Diary Of An x264 Developer

11/29/2008 (2:32 pm)

Nehalem optimizations: the powerful new Core i7

Filed under: assembly,avail,benchmark,Intel,x264 ::

Here’s a piece I wrote for Avail Media to explain some of the Nehalem optimizations I made in the past month or two.

Pretty graph

Note: “X/Y” instruction timing means a latency of X clocks (after doing that instruction, one has to wait X clocks to get the results), and an inverse throughput of Y clocks (if one runs a ton of that instruction one after another, one can execute that instruction every Y clocks).

The Nehalem CPU has a number of benefits over the previous Intel generation, the Penryn processor.

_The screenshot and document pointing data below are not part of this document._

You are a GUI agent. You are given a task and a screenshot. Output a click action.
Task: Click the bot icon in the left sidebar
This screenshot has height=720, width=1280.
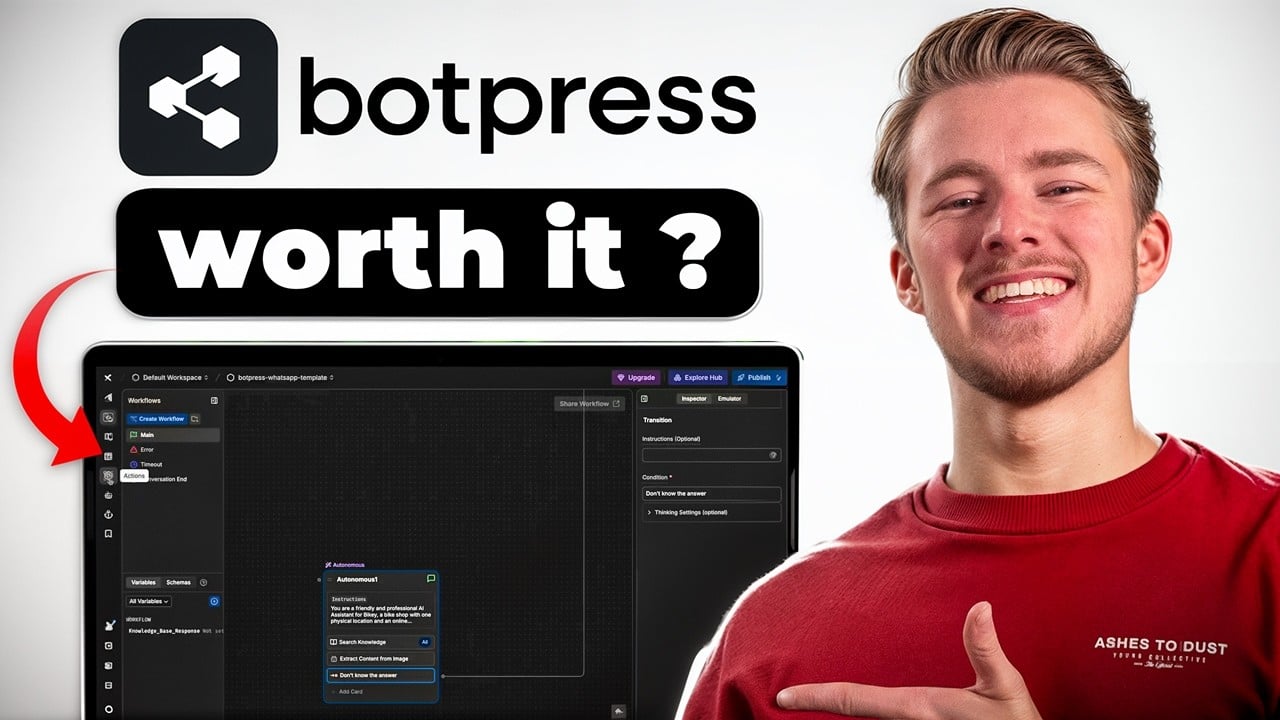(108, 495)
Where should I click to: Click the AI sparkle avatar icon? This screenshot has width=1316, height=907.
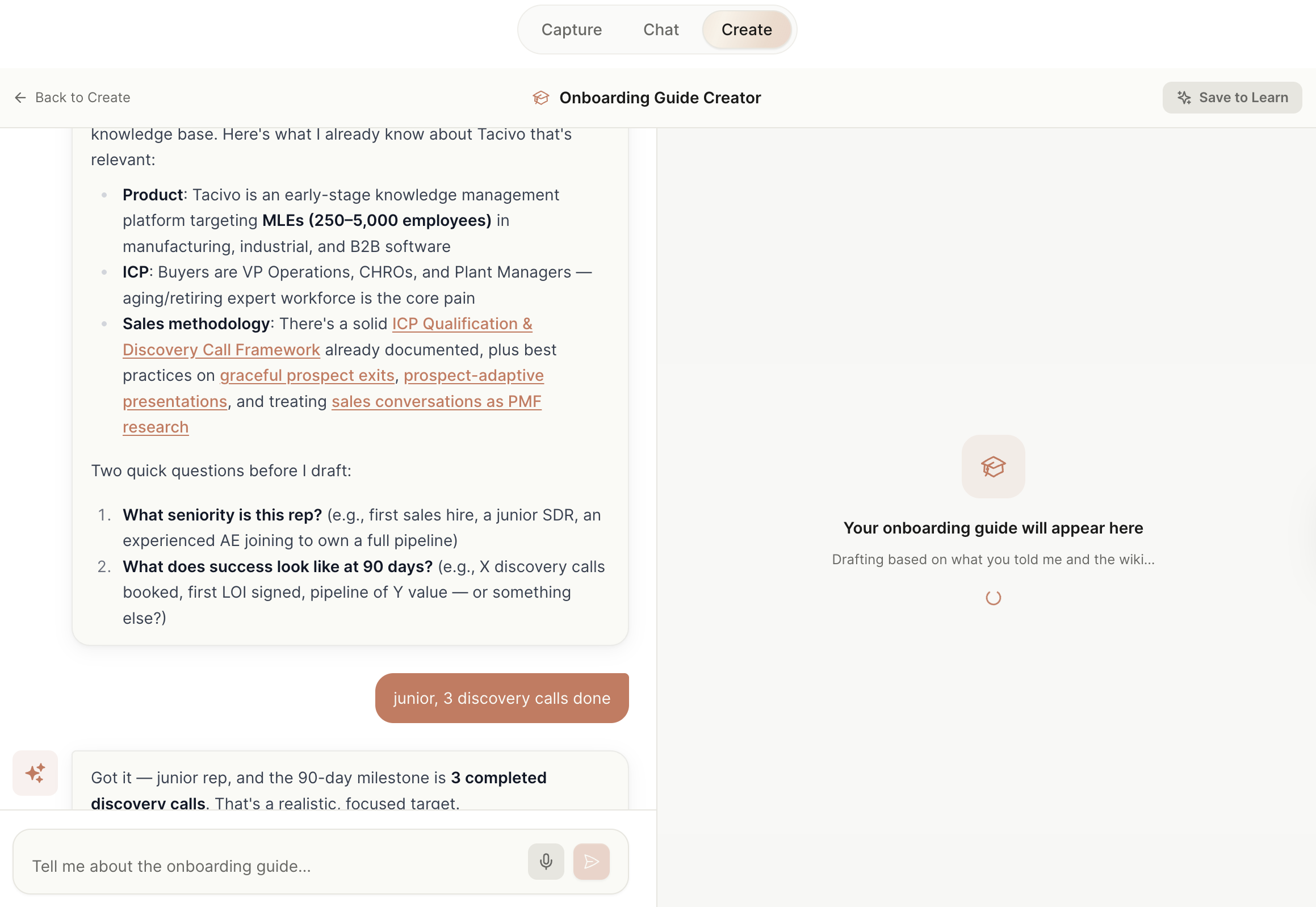(x=35, y=773)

First of all, the Nehalem has a much faster SSE unit than the Penryn. A huge number of SSE operations have had their throughput doubled:

All shuffle instructions
All basic math instructions (add, subtract, bitmath)
Many more complex math instructions (sign, absolute value, average, compare)
All unpack/pack instructions

These changes are hard to take advantage of: they naturally sped up a large number of functions, especially the Hadamard transform (which by definition is just a massive series of adds, subtracts, and unpacks). That is, lots of stuff got faster, but there’s no obvious way (as far as I’ve found so far) to leverage this for even more of an increase.

The cacheline split problem is basically gone: the penalty is now a mere 2 clocks instead of 12 for a cacheline-split load. This, combined with the SSE speed improvements, made it worthwhile to make SSE2 versions of width-8 SAD functions, despite the fact that this requires more instructions than the MMX versions. This also meant that all cacheline functions throughout x264 were no longer useful, and had to be disabled. One of the great benefits of this is not only making SAD faster, but that every function that made heavy use of unaligned loads got faster, even those with cacheline optimizations, but especially those without. The biggest examples, as per the graph earlier, are bipred and pixel_avg (qpel). To give an idea of the magnitude of this improvement, luma motion compensation for a 16×16 block took 150 cycles on Penryn without cacheline split optimization, 111 cycles with, and takes 62 cycles on the Nehalem.

Intel has finally come through on their promise to make float-ops-on-SSE-registers-containing-integers have a speed penalty. So, we removed a few %defines throughout the code that converted integer ops into equivalent, but shorter, floating point instructions. Unfortunately, there seems to be no way to completely avoid floatops on integer registers, as many of these operations have no integer equivalents. A classic example is “movhps”, which takes an 8-byte value from memory and puts it into the high section of a 16-byte SSE register. In integer ops, one can only directly move into the low 8-byte section of the register. Emulating these float ops with complex series of integer ops is far too slow to be worthwhile, so unfortunately we cannot fully abide by Intel’s advisories.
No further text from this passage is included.